24 декабря 2024
Профессор Вивиан Наттон - один из ведущих мировых историков медицины, почётный профессор Лондонского университета (University College London). В прошлом году он стал профессором кафедры истории медицины, истории отечества и культурологии Первого Московского государственного медицинского университета им. И.М.Сеченова, и теперь ежегодно приезжает в Москву с лекциями для студентов и аспирантов.
- Профессор Наттон, наша предыдущая встреча состоялась почти 20 лет назад, когда вы читали лекции в Российском университете дружбы народов (см. «МГ» № 40 от 20.05.1998). Что привело вас в Москву на этот раз?
- Я был приглашён профессором Дмитрием Балалыкиным, поскольку он и сотрудники его кафедры интересуются историей античной медицины, а я являюсь экспертом в этой области. Меня также попросили рассказать студентам об истории медицины вообще. Будучи директором Вэлкомского института истории медицины в Лондоне, я много лет имел дело со студентами и знаю, что им нравится и что они могут делать.
- В кулуарах последнего конгресса Международного общества историков медицины (см. «МГ» № 82 от 31.10.2014) обсуждалась статья редактора журнала The Lancet Ричарда Гортона «История медицины на пути в морг». Его диагноз звучал неутешительно. Зачем и кому нужна история медицины?
- Ричард Гортон на протяжении многих лет был хорошим другом истории медицины, что не мешало ему критически оценивать нашу специальность. Насколько я понимаю, он озабочен опасностью, что история медицины либо станет занятием для старых врачей, у которых много свободного времени, либо ею займутся историки на исторических факультетах.

Записи данных:
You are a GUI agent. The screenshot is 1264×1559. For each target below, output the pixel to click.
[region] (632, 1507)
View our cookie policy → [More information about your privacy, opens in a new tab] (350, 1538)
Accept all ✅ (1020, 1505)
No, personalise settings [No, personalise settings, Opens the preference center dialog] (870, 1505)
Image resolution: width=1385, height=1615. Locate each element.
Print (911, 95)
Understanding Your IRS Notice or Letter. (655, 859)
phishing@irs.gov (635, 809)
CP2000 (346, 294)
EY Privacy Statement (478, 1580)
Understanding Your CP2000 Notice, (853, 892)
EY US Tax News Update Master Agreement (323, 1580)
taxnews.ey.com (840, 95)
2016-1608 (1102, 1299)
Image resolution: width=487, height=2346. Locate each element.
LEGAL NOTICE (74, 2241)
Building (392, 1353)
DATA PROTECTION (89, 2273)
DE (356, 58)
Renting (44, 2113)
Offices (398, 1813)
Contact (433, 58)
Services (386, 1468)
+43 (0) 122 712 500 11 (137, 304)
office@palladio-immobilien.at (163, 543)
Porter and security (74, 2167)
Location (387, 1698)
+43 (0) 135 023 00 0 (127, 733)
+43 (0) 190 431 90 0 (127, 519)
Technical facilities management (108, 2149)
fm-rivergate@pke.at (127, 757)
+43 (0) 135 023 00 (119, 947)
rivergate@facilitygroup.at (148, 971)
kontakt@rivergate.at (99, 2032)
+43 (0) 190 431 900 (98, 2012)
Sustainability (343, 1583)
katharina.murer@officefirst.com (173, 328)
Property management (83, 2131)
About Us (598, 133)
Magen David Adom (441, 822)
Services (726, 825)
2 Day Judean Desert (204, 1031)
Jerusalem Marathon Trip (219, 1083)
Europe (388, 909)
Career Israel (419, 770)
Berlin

- _Задание_: Перепишите, пожалуйста, часть интервью, которая начинается словами «- Ричард Гортон» и заканчивается словами «на исторических факультетах.», заменив «старых врачей» на «пожилых врачей».

- _Ответ_:
- Ричард Гортон на протяжении многих лет был хорошим другом истории медицины, что не мешало ему критически оценивать нашу специальность. Насколько я понимаю, он озабочен опасностью, что история медицины либо станет занятием для пожилых врачей, у которых много свободного времени, либо ею займутся историки на исторических факультетах.